季節が急に進んだように感じます。ついこの間まで半袖のワイシャツを着ていたのですが、気が付いたら、朝晩は長袖でも肌寒く、上着が必要な気温になっています。また暑さが戻るというニュースもあるようですが、季節の変わり目、皆様も体調にはお気を付けください。


いよいよ来年から始まる「大学入学共通テスト」の願書受付が始まったというニュースをやっていました。新型コロナウイルスの影響下での入試となることから、例年の「第一日程」だけではなく「第二日程」も選択できるなどいくつかの変更点が設けられているようです。


「大学入学共通テスト」に代表される「高大接続改革」ですが、実際にどのような力が問われるのかご存じでしょうか。文部科学省のホームページには、高大接続改革で問われる力として、以下のような要素が挙げられています。以前にも書かせていただいたのですが、再度ご紹介致します。


①知識・技能
②思考力・判断力・表現力
③主体性を持って多様な人々と協働して学ぶ態度


「協働力」という言葉は、これからの教育のキーワードになっているようです。
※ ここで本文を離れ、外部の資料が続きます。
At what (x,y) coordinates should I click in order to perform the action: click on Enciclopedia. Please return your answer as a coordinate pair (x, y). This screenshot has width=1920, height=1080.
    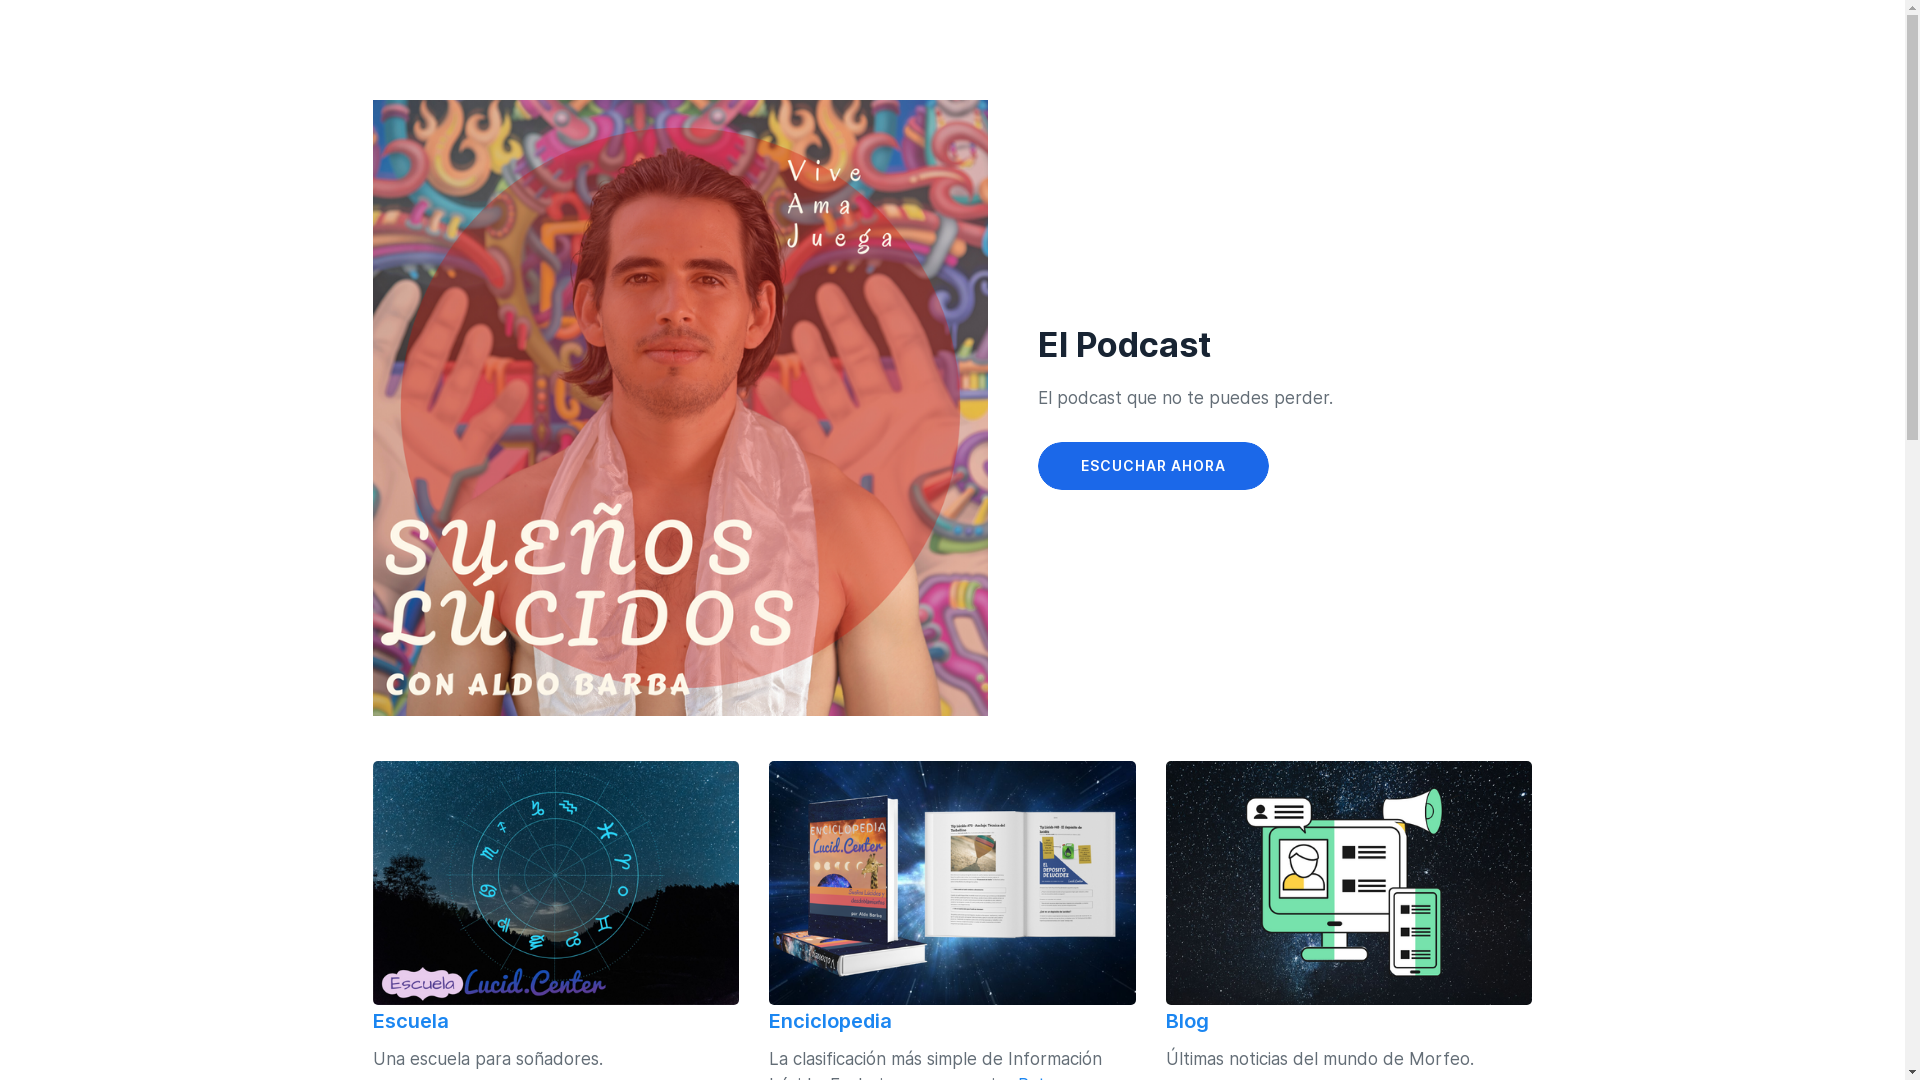
    Looking at the image, I should click on (830, 1022).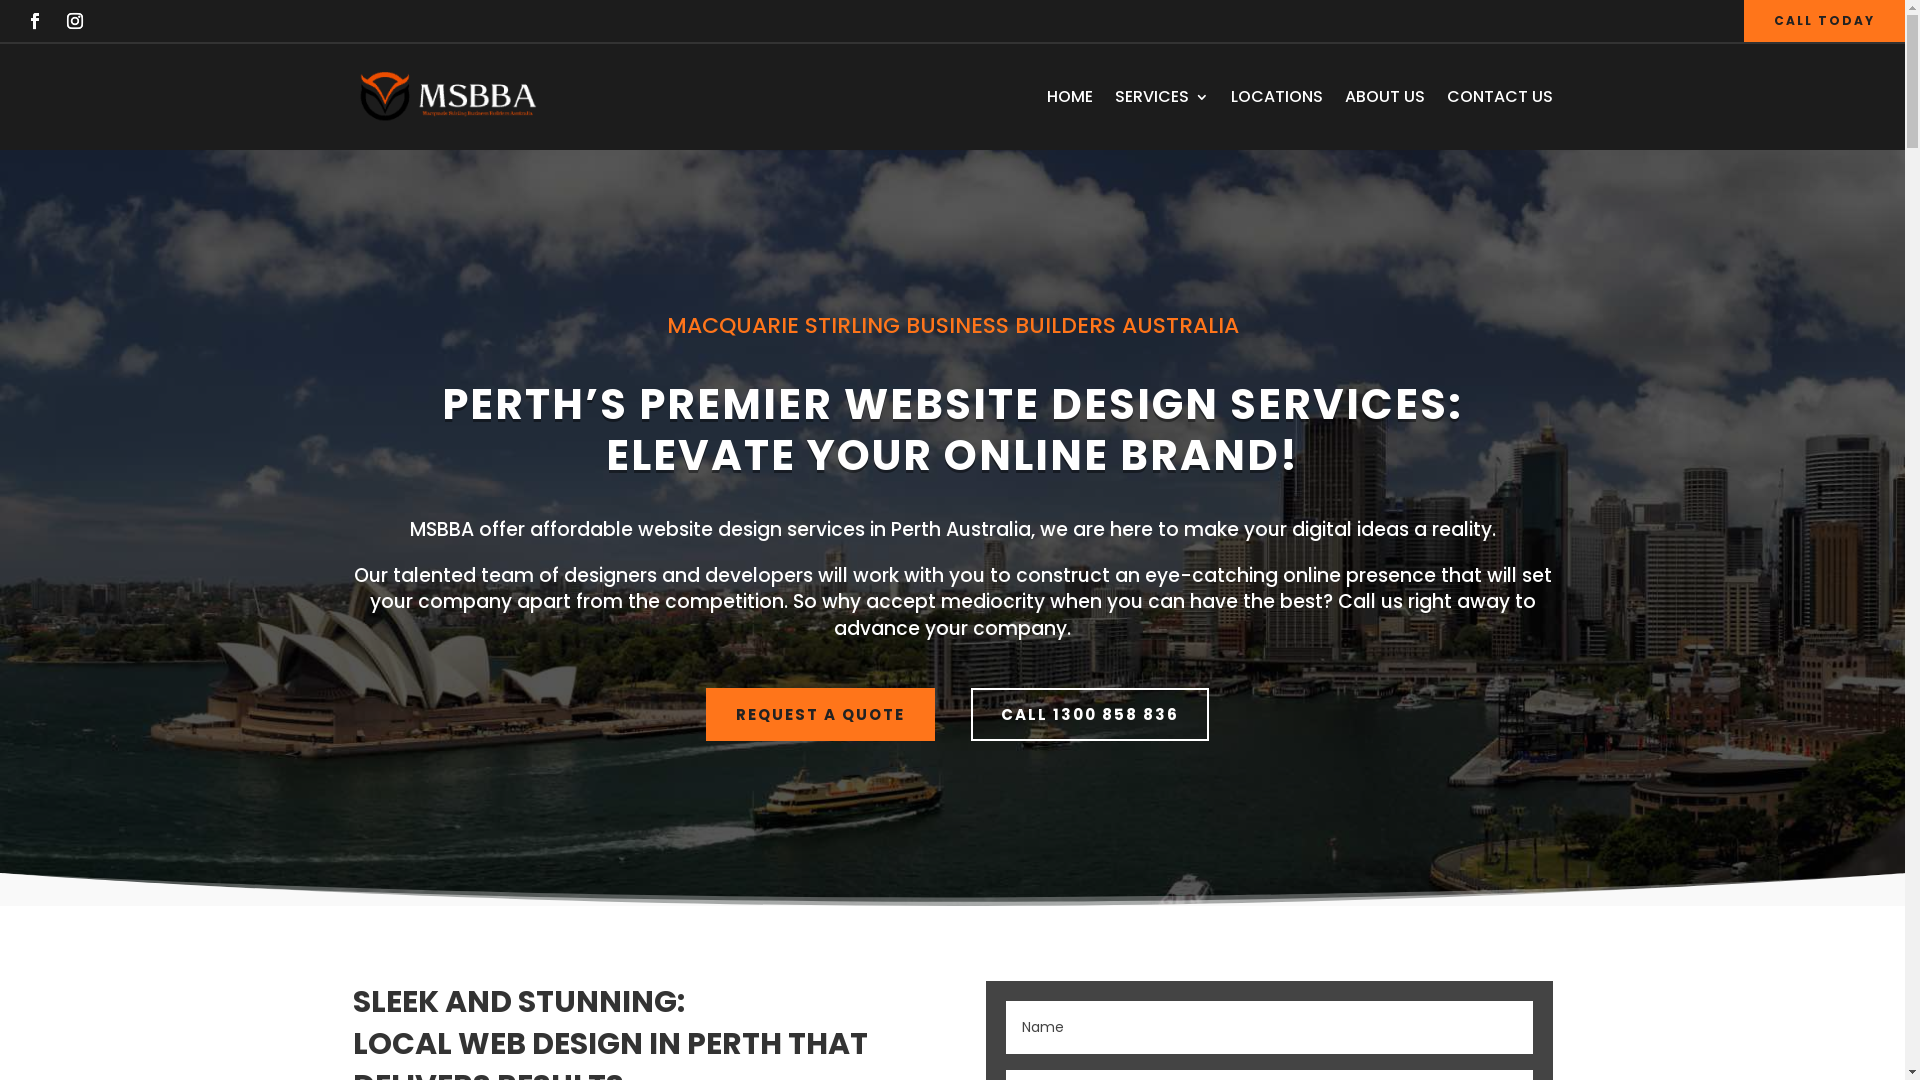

その背景にあることとしてよくお話しするのは、「ひとりの天才が成果を出す社会から、能力の高い個が集まってチームとして成果を出す社会」になってきているという点です。ここで「他者と協力していく力」というのが「協働力」となるわけですが、その力についても「高い・低い」という評価が必要になってきているのです。実際に東京大学の推薦入試課題には「このグループディスカッションはみなさんの論理的思考力、発想力、コミュニケーション能力、チームで作業する能力などを審査するためのものであり……」と表記されています。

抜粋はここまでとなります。